Task statement » Will you output the entries below exactly, skipping every image they contain?

Information »
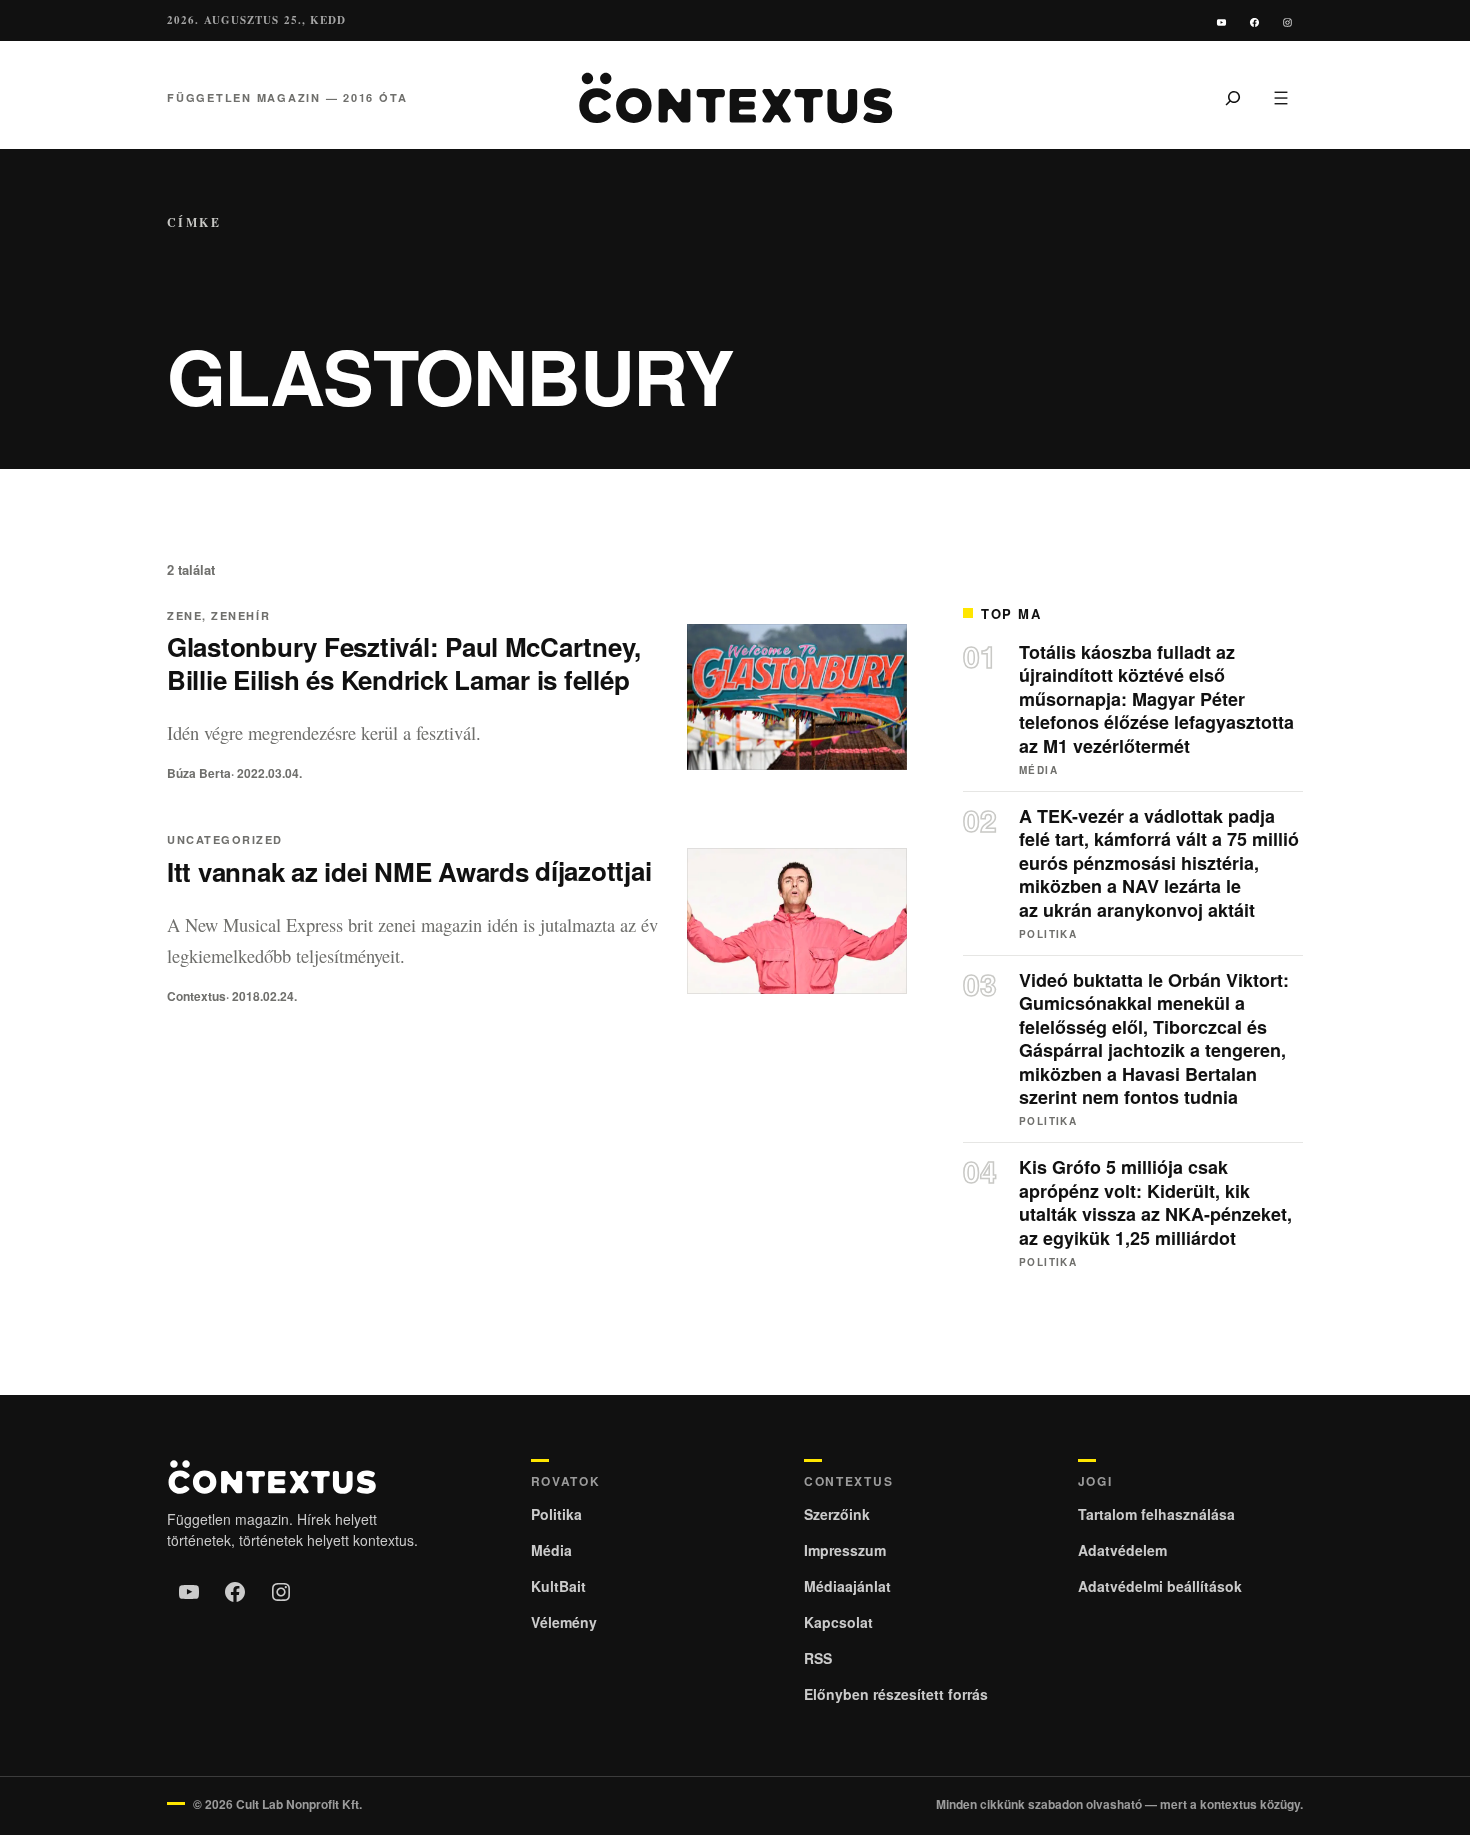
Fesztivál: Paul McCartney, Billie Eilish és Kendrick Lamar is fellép (404, 663)
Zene (184, 615)
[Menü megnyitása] (1281, 98)
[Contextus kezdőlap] (735, 98)
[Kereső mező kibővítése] (1233, 98)
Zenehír (240, 615)
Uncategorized (225, 839)
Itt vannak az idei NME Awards (409, 871)
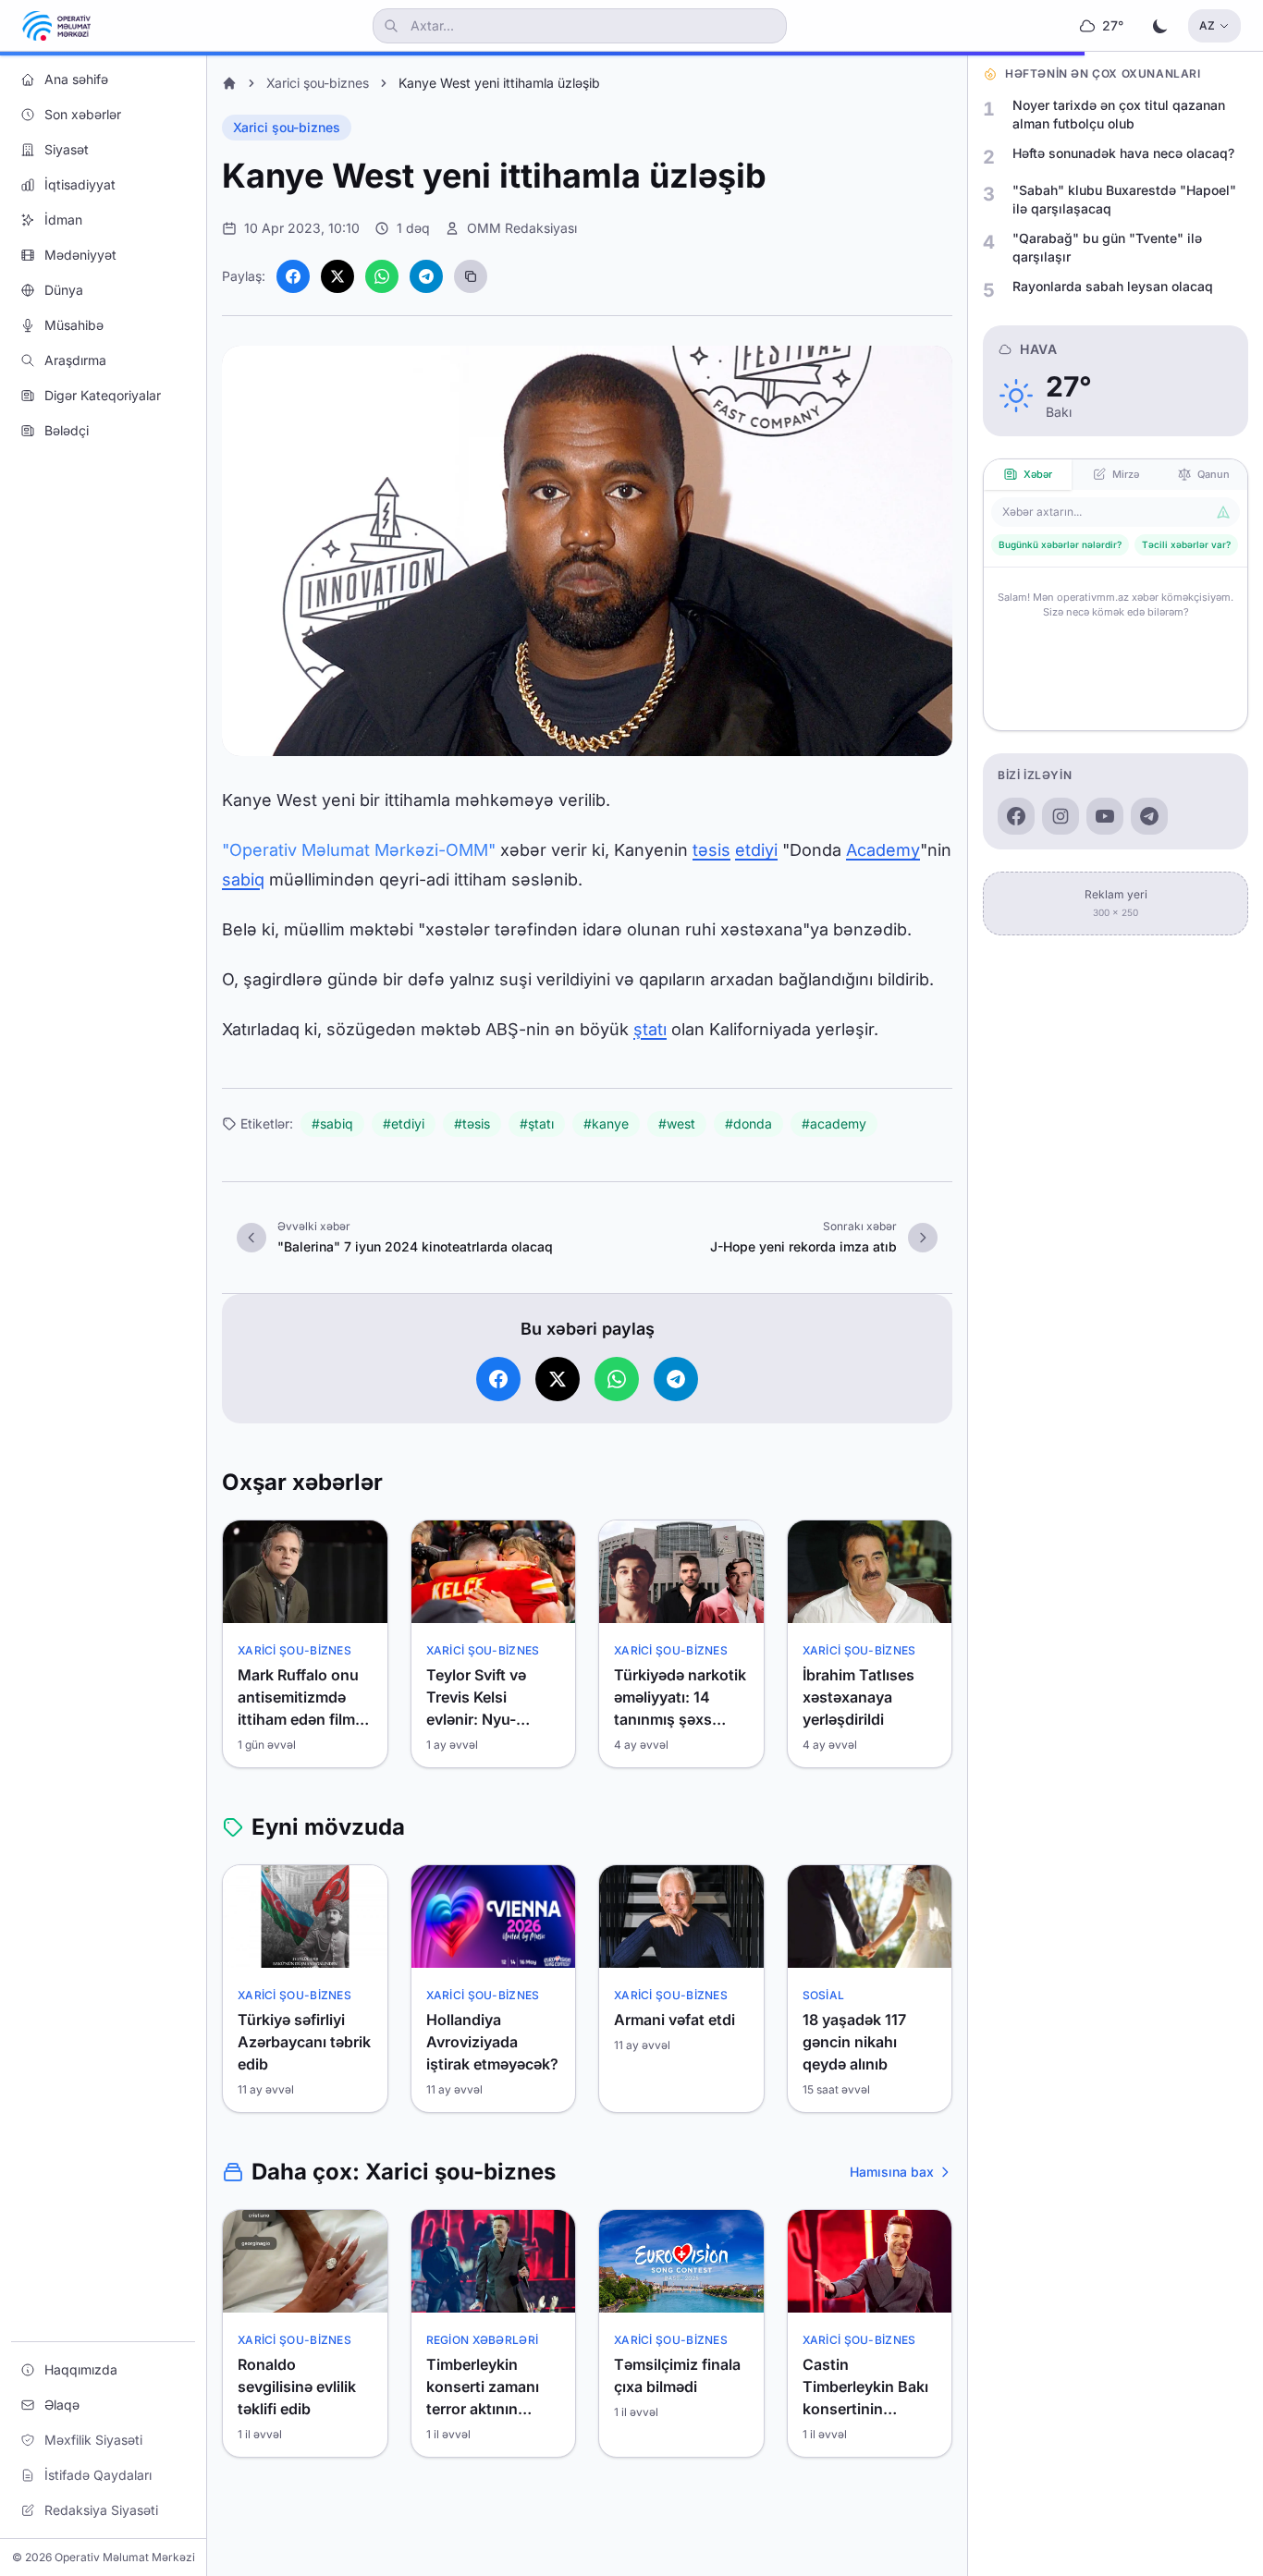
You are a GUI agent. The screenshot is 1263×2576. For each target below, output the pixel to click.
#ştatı (537, 1123)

Solved exercise »
Fesztivál: Paul McCartney, Billie Eilish és Kendrick Lamar is fellép (404, 663)
Zene (184, 615)
[Menü megnyitása] (1281, 98)
[Contextus kezdőlap] (735, 98)
[Kereső mező kibővítése] (1233, 98)
Zenehír (240, 615)
Uncategorized (225, 839)
Itt vannak az idei NME Awards (409, 871)
You are a GUI agent. The screenshot is 1263×2576. For each target below, output the pixel to click.
#ştatı (537, 1123)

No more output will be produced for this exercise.